The latest figures on executive pay are so preposterous that they should provoke uproar. It is now largely hidden from public scrutiny but an example recently published concerns Bob Dudley, chief executive of BP, who was given a total remuneration package of $15.2m in 2014: his basic salary was ‘only’ $1.8m, but his deferred bonus and other share awards totalled $9.8m, up 64%.
It is through devices such as these that pay at the top in business has escalated into the stratosphere in the last two or three decades. Chief executives at the biggest UK companies, according to Incomes Data Services, took home 120 times more last year than their full-time employees, yet in 2000, just 14 years earlier, they received 47 times more. In the US it is even more extreme: between 1978-2013 the remuneration of chief executives rose 937%, more than double the level of stock market growth, and enormously more than the 10.2% increase in the average US worker’s pay over the same period.

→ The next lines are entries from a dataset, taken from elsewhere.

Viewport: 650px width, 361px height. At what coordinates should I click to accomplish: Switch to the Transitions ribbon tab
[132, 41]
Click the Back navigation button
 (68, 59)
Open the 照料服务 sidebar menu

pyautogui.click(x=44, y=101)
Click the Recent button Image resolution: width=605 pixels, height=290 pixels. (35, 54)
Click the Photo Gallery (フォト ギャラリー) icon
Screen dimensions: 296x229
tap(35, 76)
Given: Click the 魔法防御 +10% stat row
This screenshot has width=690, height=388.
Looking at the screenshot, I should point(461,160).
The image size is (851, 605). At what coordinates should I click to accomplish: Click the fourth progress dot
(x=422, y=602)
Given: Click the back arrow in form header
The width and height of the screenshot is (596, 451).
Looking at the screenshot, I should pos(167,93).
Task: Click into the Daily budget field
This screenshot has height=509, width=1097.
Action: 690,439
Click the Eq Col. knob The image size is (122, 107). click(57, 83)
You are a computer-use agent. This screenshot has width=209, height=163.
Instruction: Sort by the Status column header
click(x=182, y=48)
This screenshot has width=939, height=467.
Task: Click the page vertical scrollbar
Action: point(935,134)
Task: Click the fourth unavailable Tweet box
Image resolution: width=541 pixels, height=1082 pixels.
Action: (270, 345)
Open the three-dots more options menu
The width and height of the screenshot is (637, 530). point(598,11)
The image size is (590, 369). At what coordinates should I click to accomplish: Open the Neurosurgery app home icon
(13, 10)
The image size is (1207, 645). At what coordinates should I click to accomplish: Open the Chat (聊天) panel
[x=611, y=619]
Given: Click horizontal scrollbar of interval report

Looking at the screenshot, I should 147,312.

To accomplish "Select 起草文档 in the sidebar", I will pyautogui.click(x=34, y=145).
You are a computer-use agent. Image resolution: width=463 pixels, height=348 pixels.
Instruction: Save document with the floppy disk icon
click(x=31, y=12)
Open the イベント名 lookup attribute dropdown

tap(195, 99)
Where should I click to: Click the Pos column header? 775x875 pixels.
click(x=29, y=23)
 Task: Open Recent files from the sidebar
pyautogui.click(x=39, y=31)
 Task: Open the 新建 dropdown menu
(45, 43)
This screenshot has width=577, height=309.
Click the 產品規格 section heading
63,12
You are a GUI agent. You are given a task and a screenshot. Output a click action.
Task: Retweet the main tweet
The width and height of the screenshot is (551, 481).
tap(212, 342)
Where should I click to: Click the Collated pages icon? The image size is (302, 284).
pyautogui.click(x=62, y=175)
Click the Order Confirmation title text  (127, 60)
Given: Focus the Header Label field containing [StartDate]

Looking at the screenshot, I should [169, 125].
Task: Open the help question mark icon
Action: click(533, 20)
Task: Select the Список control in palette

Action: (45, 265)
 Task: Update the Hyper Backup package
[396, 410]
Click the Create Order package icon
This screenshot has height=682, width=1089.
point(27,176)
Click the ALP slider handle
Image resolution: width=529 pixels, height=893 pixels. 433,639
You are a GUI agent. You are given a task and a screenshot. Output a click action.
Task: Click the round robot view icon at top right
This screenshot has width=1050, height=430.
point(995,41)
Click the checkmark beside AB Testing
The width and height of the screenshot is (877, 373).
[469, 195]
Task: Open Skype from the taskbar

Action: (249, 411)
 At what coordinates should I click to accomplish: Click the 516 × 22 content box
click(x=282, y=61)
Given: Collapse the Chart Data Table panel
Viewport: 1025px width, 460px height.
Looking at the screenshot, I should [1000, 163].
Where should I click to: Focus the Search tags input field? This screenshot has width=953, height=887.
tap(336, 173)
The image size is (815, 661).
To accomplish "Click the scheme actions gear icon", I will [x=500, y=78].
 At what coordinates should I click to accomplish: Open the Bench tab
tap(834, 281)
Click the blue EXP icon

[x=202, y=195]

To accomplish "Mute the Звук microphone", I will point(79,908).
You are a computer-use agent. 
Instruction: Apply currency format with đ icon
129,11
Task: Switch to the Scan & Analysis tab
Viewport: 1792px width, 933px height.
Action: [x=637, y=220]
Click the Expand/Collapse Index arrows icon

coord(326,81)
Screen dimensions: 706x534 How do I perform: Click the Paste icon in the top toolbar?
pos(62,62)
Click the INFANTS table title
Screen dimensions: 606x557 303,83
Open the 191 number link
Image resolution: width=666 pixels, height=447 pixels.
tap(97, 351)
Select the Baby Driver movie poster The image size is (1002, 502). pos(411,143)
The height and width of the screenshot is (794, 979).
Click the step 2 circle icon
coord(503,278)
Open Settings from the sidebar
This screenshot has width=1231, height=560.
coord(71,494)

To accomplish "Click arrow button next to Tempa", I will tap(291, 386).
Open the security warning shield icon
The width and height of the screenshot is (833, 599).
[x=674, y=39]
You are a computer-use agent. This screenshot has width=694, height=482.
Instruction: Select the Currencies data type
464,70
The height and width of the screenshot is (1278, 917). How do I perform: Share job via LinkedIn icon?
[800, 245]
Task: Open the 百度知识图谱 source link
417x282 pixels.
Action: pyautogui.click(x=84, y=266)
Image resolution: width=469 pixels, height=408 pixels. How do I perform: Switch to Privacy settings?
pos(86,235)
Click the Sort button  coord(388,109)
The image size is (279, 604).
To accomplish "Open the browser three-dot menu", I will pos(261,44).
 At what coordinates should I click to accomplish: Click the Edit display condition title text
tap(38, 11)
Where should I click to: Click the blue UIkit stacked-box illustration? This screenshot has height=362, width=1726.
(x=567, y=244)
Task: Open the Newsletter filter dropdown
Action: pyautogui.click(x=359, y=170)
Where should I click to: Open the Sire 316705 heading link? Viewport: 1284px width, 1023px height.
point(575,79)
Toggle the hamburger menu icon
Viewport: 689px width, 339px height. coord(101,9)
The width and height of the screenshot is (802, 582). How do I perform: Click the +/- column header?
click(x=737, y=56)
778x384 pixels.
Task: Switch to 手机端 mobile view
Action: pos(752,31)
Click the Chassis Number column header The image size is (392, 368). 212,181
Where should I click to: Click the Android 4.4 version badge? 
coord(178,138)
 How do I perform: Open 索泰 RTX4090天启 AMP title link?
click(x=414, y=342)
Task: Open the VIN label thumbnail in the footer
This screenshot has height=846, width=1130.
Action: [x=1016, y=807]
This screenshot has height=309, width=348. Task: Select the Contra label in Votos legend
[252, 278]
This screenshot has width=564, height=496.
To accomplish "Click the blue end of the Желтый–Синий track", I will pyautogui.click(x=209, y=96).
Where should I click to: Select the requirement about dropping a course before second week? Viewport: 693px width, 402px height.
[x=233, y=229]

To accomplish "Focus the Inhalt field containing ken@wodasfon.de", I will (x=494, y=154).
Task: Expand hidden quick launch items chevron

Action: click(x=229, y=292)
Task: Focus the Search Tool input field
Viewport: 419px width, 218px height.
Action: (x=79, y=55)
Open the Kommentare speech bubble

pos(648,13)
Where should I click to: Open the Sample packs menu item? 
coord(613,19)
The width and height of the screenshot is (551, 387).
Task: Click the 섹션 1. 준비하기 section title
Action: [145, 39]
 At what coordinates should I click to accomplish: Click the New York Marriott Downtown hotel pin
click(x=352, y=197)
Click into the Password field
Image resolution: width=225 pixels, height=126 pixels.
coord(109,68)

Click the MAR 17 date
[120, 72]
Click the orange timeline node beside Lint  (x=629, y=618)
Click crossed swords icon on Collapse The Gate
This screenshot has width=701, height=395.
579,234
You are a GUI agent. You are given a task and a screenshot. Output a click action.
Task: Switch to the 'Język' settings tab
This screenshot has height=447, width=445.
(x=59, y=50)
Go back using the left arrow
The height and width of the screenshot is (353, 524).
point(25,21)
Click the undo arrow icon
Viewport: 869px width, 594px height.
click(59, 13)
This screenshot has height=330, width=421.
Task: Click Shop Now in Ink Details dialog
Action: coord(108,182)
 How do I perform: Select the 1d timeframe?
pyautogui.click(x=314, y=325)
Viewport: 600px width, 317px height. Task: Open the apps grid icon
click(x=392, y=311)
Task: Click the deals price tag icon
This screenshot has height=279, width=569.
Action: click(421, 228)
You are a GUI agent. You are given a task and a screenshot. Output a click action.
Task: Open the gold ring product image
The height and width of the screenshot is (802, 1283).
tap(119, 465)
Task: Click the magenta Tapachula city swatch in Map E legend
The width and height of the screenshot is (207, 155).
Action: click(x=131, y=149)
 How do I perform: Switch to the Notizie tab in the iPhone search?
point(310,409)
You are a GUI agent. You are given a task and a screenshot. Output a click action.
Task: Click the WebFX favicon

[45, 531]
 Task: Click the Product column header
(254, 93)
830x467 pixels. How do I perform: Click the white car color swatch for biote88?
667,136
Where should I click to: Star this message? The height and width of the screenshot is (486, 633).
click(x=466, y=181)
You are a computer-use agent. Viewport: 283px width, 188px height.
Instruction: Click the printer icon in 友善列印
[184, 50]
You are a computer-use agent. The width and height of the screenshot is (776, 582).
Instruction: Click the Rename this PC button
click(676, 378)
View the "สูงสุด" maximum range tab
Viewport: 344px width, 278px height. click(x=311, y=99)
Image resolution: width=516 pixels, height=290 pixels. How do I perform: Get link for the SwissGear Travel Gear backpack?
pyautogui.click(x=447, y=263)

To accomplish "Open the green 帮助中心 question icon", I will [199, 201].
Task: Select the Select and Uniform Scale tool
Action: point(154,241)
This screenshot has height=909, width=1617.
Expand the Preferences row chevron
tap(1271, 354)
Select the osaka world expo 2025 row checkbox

All the devices used to restrain executive pay have failed abjectly. Partly this is because their remuneration has become overly complex, with too many cash and share-based awards, long and short-term targets, and a profusion of measures of success, ranging from earnings per share to total shareholder return to return on equity. Share options were supposed to ensure that managers were incentivised to make shares perform well over a long period. But too many executives sold their shares as soon as they exercised the options, thus encouraging excessive risk-taking as executives tried to boost the share price when the options cam due.
Disclosure of top pay also had the unintended effect that it ratcheted up remuneration levels as chief executives demanded that their pay be competitive with their peers. It wasn’t really about money, but rather the status. And consultants hired to tell remuneration committees what best practice was elsewhere only produced greater complexity and opaqueness.
Even non-binding ‘say on pay’ votes in the US and Vince Cable’s binding 3-yearly votes on pay policy in the UK has had little or no effect, despite sporadic shareholder revolts. It is said that business leadership has become an international market and that globe-trotting chief executives deserve far more than sports and entertainment stars. But the latter’s rewards are not determined by a committee of their peers who, like those whose pay they decide, are part of the corporate elite. Footballers’ and rock stars’ pay is determined by the stadiums they fill and the albums they sell. The same principle can be argued that employees as well as shareholders should have a direct say in determining their bosses’ pay, and the restraining influence would be a lot more effective than any formula tinkering by the chief exec’s chums.